_WHAT YOU ARE ASKED TO DO_
Count the lines below that contain the word "agent", and reply with only that number.

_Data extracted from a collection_
- - - - -

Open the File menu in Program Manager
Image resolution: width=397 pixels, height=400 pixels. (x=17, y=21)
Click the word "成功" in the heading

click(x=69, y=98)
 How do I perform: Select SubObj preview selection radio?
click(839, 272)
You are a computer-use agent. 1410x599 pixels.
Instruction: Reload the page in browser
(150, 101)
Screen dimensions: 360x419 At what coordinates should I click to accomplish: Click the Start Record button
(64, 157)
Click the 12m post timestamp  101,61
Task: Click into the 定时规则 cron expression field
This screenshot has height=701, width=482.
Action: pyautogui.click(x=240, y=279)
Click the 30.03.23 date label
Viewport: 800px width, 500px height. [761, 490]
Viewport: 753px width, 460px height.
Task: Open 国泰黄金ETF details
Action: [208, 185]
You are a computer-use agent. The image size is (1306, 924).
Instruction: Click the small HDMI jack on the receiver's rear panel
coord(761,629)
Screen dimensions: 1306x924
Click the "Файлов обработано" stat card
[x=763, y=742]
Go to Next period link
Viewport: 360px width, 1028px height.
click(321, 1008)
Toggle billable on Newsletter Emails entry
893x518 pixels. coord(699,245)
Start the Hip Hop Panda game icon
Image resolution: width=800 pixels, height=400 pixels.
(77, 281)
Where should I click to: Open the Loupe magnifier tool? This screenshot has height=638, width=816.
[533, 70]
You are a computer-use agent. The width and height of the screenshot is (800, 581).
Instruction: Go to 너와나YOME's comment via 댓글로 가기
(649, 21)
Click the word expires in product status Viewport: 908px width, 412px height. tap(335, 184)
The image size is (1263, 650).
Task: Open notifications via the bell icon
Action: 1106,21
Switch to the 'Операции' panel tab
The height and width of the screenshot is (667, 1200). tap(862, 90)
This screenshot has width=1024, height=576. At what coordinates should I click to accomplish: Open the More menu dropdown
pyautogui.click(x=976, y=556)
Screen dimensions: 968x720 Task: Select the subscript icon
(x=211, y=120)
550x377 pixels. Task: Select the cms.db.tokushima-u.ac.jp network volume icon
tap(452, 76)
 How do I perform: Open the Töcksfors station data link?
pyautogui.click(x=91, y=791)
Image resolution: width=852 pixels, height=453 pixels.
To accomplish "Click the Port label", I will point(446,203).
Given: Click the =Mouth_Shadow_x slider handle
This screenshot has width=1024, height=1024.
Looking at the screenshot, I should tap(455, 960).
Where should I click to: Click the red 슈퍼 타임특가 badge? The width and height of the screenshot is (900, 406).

- - - - -

_OUTPUT FOR THIS TASK_
3